Truth's role in your thinking: The selective demands we put on proof (and how it messes with our minds)
Ever notice how we're basically fortune tellers when it comes to predicting doom, but suddenly need a PhD in statistics to believe anything good might happen? One B- grade and we've already mapped out our kid's entire future: living in our basement at 30, all because of that chemistry midterm. Meanwhile, suggest that our child might actually thrive and suddenly we need a 47-point evidence-based presentation with peer review.
So here's a mind-bending question:
Does it actually matter if our thoughts are true?
The answer is yes... and no. (Stay with us here.)
YES- it matters when the realization that a thought isn't "true" helps you let it go. Like when you catch yourself writing your kid's entire life story based on one test grade. Step back and ask: "Is this actually true?" Suddenly that elaborate doom prophecy starts to look a little... dramatic.
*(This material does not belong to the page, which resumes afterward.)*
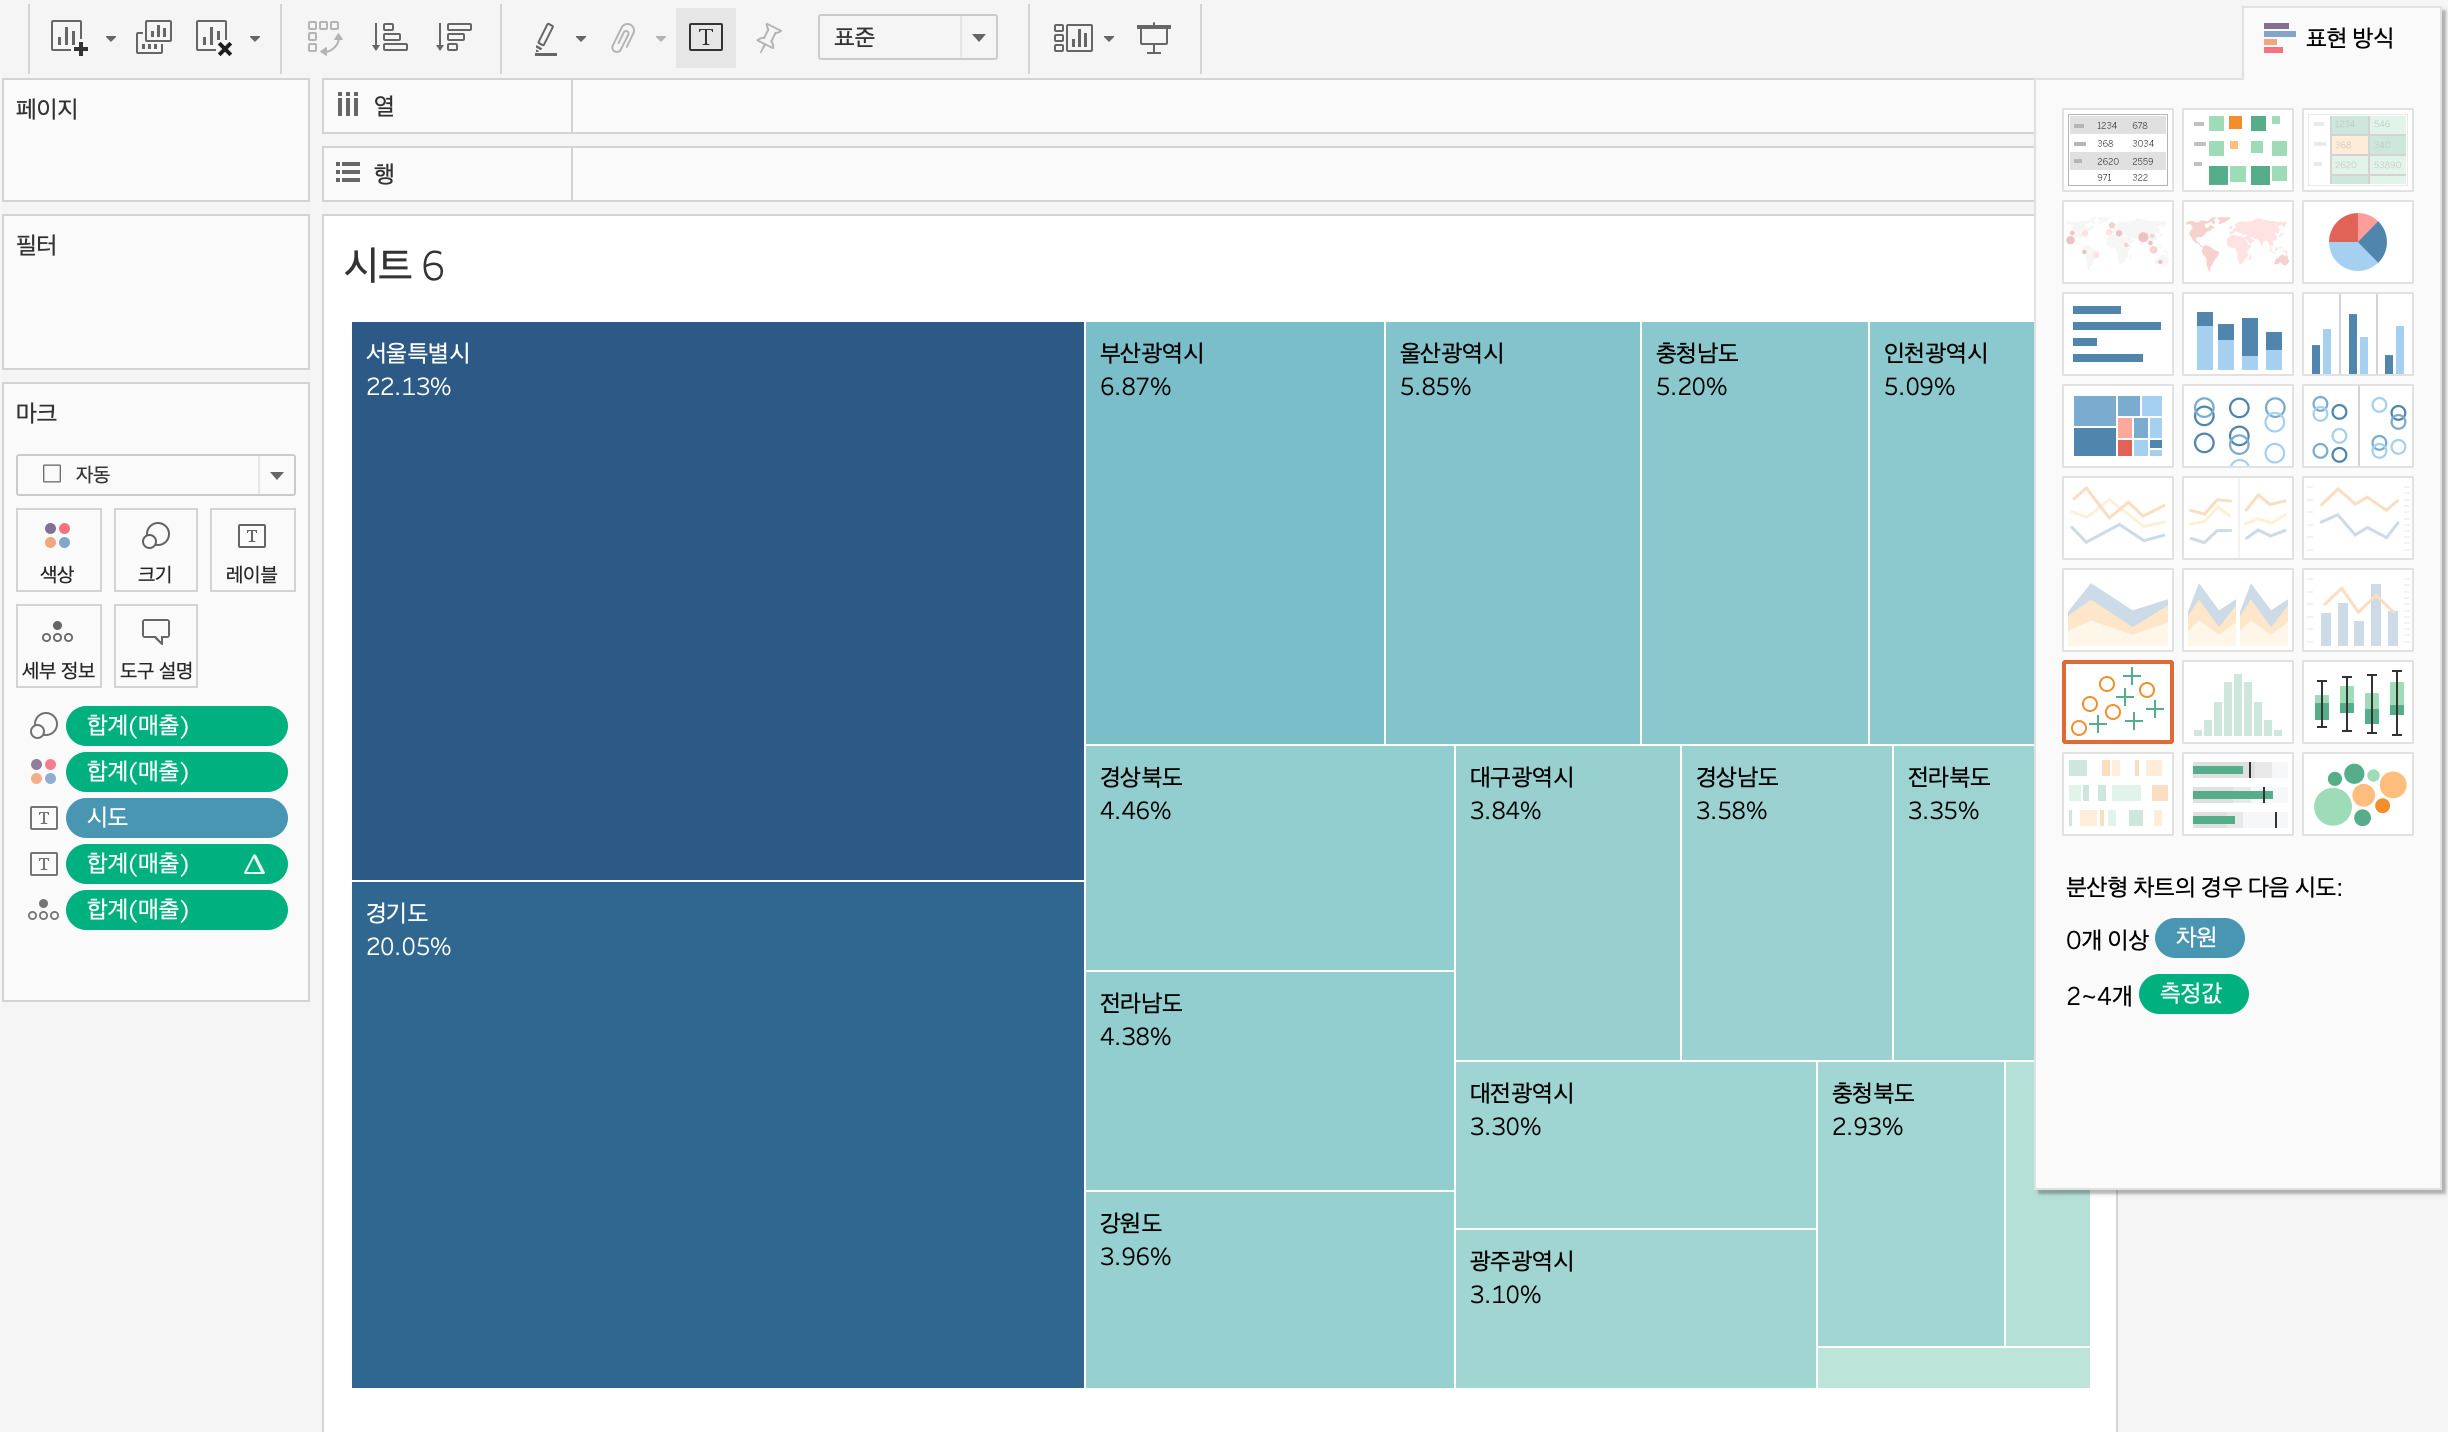
Task: Select the 시도 label pill
Action: click(x=176, y=817)
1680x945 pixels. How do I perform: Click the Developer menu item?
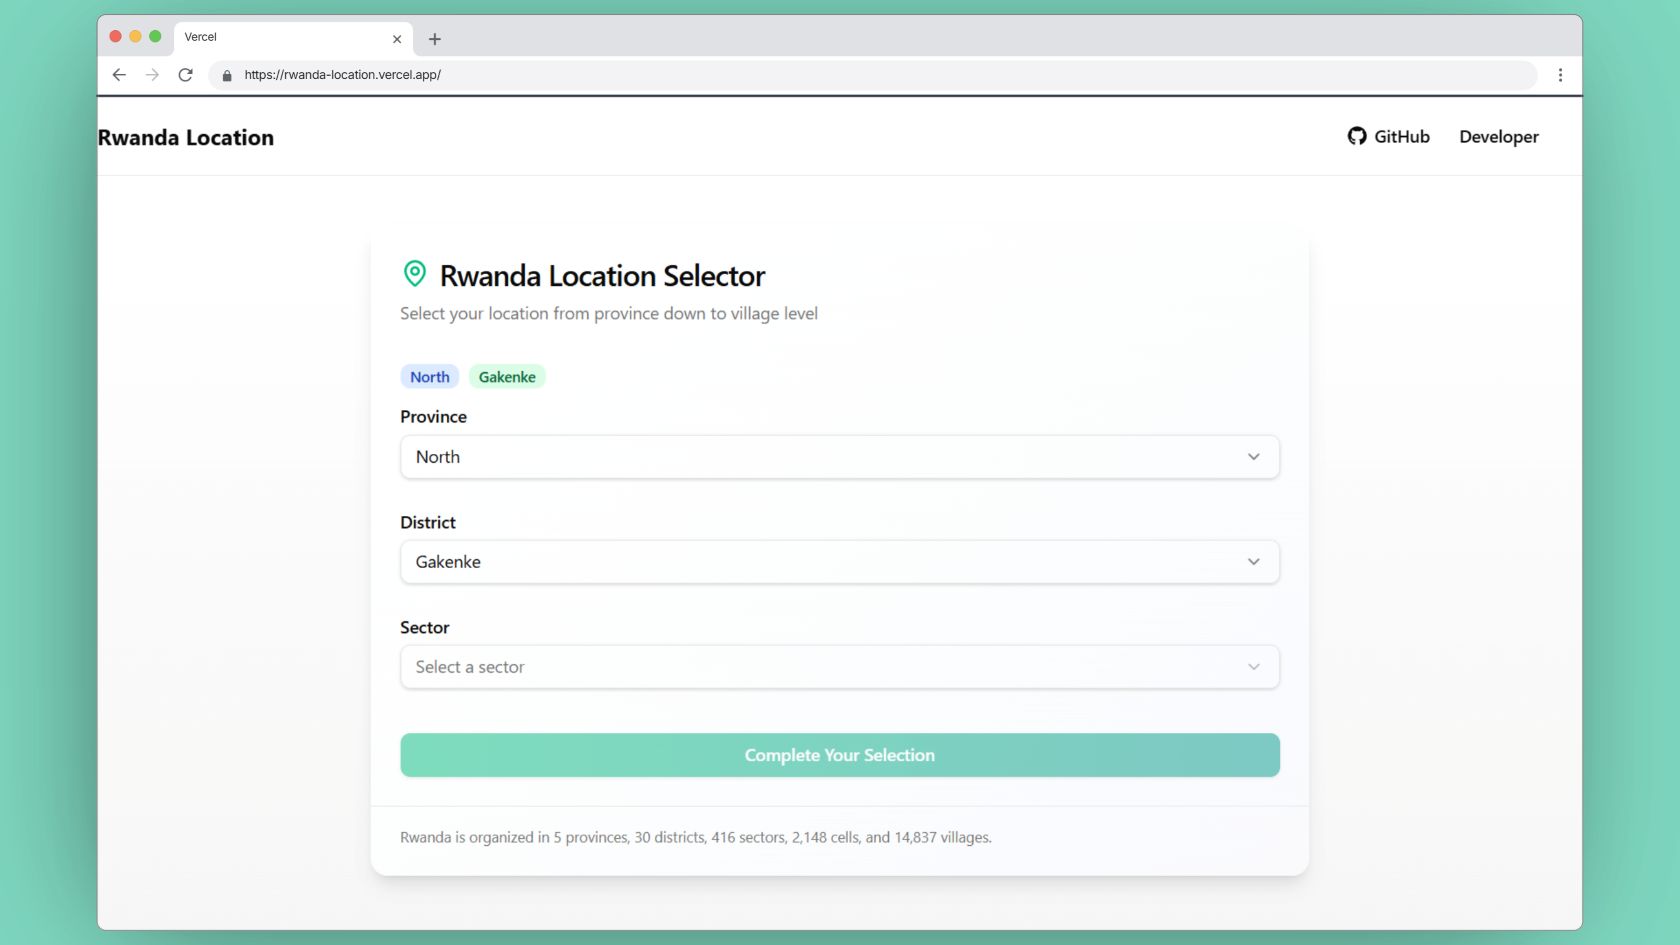pos(1498,136)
But here's where it gets interesting...
NO- it doesn't matter when we are choosing new thoughts on purpose...they don't have to be "true". Because here's the thing - most of our thoughts aren't "true" or "false." They're just thoughts. But somehow we demand iron-clad proof for positive ones while letting negative ones slide right through security without even checking their ID.
Think about it: We'll believe "This B- means disaster" without a shred of evidence, but "My child is resilient and capable" somehow needs notarized documentation?